▶ [Extrait source]:
Vu la procédure suivante :
Procédure contentieuse antérieure :
Mme B..., représentée par Me Weinling Gaze, a demandé au tribunal administratif de La Réunion d'annuler la décision du 15 septembre 2023 par laquelle le ministre de l'intérieur et des outre-mer a rejeté sa demande d'entrée en France au titre de l'asile, accompagnée de M. D... E..., et a ordonné son réacheminement vers le territoire des Comores ou de tout pays vers lequel elle est légalement admissible.
Par un jugement n° 2301185 du 19 septembre 2023, le magistrat désigné par le président du tribunal administratif de la Réunion a admis provisoirement Mme B... au bénéfice de l'aide juridictionnelle, annulé la décision du 15 septembre 2023, enjoint au ministre de l'intérieur et des outre-mer d'admettre Mme B... au séjour et de lui délivrer l'attestation de demande d'asile lui permettant d'introduire sa demande d'asile auprès de l'Office français de protection des réfugiés et apatrides (OFPRA), et a rejeté le surplus des conclusions.
Procédure devant la cour :
Par une requête enregistrée le 27 septembre 2023, et un mémoire enregistré le 19 janvier 2024, M. Weinling Gaze, agissant en son nom propre, représenté par Me Djafour, demande à la cour :
1°) d'annuler le jugement du tribunal administratif de la Réunion
du 19 septembre 2023 en tant qu'il a rejeté les conclusions présentées sur le fondement
de l'article L. 761-1 du code de justice administrative et de l'article 37 de la loi
du 10 juillet 1991 ;
2°) de mettre à la charge de l'Etat la somme de 1 500 euros au titre des frais non compris dans les dépens exposés devant le tribunal administratif ;
3°) de mettre à la charge de l'Etat la somme de 1 200 euros au titre des frais non compris dans les dépens exposés devant la cour.

(Données des cibles de clic)

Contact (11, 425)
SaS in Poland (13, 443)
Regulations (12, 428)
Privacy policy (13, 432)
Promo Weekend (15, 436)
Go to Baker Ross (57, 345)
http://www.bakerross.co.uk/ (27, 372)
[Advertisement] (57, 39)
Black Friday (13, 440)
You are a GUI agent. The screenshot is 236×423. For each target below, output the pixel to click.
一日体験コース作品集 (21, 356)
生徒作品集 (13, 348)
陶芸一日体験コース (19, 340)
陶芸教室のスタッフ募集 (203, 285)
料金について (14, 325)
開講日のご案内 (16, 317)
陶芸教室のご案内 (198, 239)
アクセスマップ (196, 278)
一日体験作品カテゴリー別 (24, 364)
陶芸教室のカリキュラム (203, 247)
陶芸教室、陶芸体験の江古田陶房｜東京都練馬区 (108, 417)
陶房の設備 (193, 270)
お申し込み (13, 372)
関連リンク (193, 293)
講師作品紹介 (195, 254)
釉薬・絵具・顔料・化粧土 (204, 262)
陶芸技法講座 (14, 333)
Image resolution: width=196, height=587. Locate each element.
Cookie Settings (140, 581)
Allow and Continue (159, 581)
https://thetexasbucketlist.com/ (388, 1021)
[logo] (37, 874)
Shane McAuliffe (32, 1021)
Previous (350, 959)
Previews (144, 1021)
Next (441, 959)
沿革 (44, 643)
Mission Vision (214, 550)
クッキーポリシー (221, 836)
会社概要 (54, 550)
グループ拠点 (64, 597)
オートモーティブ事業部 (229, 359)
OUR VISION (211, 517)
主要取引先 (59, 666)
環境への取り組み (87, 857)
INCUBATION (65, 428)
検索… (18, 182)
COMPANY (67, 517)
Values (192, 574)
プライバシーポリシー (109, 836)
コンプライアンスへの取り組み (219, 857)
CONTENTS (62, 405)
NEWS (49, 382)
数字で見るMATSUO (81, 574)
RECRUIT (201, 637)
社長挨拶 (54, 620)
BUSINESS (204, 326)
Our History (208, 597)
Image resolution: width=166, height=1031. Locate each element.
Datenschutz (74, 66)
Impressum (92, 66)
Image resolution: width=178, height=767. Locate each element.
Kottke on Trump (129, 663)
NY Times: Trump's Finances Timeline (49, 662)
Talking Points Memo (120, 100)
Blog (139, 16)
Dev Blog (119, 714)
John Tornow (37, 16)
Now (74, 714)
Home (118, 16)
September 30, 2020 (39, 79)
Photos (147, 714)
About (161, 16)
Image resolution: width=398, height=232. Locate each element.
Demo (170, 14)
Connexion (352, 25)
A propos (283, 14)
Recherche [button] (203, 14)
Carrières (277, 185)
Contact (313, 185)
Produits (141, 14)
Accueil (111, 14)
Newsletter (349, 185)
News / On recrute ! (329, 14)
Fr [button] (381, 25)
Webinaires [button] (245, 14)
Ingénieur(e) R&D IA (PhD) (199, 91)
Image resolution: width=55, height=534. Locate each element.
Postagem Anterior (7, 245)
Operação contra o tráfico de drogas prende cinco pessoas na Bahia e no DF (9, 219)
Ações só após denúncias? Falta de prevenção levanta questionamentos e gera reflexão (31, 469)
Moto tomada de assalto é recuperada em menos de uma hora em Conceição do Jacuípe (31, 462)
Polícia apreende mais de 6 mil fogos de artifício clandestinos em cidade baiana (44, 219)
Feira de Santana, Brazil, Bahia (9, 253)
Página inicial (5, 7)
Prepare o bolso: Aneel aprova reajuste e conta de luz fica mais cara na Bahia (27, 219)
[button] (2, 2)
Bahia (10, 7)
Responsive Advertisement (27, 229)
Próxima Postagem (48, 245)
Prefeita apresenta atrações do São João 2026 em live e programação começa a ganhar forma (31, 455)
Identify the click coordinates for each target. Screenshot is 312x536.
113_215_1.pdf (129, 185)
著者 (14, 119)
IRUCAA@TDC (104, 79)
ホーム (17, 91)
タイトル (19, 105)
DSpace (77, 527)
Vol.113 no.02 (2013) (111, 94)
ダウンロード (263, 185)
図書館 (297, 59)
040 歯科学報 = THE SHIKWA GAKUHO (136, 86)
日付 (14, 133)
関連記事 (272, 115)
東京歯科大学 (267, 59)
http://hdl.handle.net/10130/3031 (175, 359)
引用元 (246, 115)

▶ [Exercice écrit]:
Recopiez à l'identique le passage de l'extrait de la décision de justice allant de « Procédure devant la » à « devant la cour. ». Les entrées ne jouent aucun rôle dans cet exercice.

▶ [Réponse rédigée]:
Procédure devant la cour :
Par une requête enregistrée le 27 septembre 2023, et un mémoire enregistré le 19 janvier 2024, M. Weinling Gaze, agissant en son nom propre, représenté par Me Djafour, demande à la cour :
1°) d'annuler le jugement du tribunal administratif de la Réunion
du 19 septembre 2023 en tant qu'il a rejeté les conclusions présentées sur le fondement
de l'article L. 761-1 du code de justice administrative et de l'article 37 de la loi
du 10 juillet 1991 ;
2°) de mettre à la charge de l'Etat la somme de 1 500 euros au titre des frais non compris dans les dépens exposés devant le tribunal administratif ;
3°) de mettre à la charge de l'Etat la somme de 1 200 euros au titre des frais non compris dans les dépens exposés devant la cour.